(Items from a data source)
------

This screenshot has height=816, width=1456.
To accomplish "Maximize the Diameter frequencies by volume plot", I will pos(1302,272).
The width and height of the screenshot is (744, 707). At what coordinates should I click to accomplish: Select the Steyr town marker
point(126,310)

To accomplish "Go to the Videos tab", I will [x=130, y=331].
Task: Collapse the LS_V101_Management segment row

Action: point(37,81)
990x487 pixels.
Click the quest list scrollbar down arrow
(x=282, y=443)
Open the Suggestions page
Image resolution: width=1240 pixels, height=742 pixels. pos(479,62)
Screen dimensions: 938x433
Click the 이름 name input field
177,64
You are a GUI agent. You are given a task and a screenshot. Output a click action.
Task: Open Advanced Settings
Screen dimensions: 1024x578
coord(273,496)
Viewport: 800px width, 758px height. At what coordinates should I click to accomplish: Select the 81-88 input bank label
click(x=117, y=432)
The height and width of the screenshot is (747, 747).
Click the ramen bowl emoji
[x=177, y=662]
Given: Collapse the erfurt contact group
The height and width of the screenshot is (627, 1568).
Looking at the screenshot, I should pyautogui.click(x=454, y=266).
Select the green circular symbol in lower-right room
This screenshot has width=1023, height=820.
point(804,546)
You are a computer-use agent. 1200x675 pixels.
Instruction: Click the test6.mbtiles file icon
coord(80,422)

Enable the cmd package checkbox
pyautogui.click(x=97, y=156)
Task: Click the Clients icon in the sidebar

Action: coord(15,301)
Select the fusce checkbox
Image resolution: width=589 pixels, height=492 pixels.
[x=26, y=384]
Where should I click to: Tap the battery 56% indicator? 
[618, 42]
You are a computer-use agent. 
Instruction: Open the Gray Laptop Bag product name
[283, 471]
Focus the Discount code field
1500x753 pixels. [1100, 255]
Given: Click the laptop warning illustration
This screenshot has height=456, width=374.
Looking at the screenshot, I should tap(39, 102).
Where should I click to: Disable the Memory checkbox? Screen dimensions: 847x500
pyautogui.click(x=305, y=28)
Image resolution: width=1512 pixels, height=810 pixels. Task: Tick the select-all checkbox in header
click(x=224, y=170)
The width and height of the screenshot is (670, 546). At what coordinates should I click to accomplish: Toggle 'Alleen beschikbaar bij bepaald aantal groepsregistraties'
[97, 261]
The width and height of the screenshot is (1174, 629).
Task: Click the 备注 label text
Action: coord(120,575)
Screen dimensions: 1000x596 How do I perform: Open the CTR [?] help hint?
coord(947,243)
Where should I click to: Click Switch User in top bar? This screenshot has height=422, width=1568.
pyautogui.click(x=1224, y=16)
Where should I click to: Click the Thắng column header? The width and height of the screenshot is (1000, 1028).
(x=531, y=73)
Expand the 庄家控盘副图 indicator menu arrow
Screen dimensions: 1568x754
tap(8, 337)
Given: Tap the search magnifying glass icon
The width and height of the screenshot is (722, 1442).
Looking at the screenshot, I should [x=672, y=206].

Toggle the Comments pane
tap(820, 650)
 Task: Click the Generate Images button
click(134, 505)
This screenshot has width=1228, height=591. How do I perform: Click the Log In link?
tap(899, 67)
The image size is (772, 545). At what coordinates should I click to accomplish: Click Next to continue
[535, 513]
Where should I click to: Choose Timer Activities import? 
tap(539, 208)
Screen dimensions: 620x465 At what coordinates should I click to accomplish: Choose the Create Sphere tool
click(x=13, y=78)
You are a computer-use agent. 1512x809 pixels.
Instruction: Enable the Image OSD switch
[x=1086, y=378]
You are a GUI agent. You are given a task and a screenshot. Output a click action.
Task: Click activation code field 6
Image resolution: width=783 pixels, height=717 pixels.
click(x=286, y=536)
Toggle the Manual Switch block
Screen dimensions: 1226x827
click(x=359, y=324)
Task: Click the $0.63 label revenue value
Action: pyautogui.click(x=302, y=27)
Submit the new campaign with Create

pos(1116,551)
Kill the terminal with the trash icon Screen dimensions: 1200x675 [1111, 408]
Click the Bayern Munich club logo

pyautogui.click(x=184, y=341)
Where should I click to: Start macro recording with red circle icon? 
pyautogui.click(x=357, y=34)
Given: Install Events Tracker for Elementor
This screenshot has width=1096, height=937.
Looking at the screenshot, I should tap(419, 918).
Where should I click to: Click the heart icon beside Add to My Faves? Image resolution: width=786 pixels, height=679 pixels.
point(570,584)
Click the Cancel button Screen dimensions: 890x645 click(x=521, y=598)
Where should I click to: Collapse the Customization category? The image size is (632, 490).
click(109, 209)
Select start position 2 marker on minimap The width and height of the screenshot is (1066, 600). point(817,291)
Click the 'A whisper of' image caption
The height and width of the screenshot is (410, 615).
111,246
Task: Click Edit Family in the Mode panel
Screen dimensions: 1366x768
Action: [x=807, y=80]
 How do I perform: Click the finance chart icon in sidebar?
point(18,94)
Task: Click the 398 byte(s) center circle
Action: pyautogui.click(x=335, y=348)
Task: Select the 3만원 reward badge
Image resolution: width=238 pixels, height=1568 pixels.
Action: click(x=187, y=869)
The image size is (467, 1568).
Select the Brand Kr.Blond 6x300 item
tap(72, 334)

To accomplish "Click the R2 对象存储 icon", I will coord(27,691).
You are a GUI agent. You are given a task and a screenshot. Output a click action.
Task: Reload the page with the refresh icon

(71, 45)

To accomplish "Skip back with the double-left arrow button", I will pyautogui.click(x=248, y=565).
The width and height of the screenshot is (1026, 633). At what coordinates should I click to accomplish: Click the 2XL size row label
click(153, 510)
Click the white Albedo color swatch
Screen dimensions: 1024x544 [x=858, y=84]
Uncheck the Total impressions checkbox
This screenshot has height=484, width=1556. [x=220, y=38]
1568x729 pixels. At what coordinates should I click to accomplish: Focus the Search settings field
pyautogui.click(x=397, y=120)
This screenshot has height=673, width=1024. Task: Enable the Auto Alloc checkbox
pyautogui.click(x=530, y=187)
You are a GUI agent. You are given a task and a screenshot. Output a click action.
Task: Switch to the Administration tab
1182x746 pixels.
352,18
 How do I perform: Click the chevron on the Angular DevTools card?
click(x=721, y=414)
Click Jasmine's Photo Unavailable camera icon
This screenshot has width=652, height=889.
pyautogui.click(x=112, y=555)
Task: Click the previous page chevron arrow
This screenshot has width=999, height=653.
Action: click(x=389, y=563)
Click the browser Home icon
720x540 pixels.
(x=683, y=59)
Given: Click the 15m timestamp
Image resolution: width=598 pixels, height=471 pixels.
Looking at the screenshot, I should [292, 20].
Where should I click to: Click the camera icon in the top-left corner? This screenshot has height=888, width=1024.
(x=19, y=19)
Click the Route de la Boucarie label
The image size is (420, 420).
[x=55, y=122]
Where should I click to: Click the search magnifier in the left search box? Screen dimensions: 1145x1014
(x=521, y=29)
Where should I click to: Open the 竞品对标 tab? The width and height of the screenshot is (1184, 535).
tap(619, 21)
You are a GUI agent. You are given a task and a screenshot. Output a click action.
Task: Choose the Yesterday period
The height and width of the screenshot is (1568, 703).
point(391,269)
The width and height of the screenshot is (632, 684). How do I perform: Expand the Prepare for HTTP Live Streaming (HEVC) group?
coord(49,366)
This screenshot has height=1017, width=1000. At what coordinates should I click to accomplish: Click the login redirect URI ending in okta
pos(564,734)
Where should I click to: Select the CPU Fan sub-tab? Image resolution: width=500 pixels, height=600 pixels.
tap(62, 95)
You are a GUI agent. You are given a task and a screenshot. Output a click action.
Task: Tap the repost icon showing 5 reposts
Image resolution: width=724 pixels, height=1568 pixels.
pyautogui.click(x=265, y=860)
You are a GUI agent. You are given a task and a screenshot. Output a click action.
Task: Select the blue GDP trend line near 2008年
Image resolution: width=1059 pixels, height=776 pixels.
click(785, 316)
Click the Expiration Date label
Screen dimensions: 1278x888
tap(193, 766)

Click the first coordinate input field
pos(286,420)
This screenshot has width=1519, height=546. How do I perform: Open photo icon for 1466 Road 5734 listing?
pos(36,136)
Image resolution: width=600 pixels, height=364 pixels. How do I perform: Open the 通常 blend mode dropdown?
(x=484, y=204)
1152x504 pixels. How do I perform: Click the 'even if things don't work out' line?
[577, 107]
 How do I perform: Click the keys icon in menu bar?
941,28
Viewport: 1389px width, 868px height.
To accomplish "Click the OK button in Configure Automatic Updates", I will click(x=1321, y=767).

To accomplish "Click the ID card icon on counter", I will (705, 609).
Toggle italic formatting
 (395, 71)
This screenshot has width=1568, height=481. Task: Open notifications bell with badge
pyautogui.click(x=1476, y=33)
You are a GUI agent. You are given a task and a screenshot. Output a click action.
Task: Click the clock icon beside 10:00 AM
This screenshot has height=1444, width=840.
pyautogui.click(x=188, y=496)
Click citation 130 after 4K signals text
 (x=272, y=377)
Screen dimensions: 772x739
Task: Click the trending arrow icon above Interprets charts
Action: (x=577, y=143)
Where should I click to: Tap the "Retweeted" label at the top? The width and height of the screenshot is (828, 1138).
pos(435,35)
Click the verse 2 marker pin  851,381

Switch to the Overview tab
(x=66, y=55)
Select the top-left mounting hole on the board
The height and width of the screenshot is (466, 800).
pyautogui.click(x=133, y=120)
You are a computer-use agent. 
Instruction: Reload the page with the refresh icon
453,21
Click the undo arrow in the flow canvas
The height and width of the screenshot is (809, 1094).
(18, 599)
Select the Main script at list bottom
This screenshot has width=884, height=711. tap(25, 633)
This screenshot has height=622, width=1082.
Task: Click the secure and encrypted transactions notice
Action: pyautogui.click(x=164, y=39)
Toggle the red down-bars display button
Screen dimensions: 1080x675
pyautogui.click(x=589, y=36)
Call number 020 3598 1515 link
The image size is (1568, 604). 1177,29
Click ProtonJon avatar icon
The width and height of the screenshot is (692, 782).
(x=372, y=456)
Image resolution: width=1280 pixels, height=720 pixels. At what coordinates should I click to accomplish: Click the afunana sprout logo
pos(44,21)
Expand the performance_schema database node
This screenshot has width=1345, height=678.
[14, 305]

------

*WHAT THIS TASK INVOLVES*
Transcribe exactly, and only, the lines from the one bearing "Expand the performance_schema database node" through the last line of the entries, counting both.

*ANSWER FOR THE TASK*
Expand the performance_schema database node
This screenshot has width=1345, height=678.
[14, 305]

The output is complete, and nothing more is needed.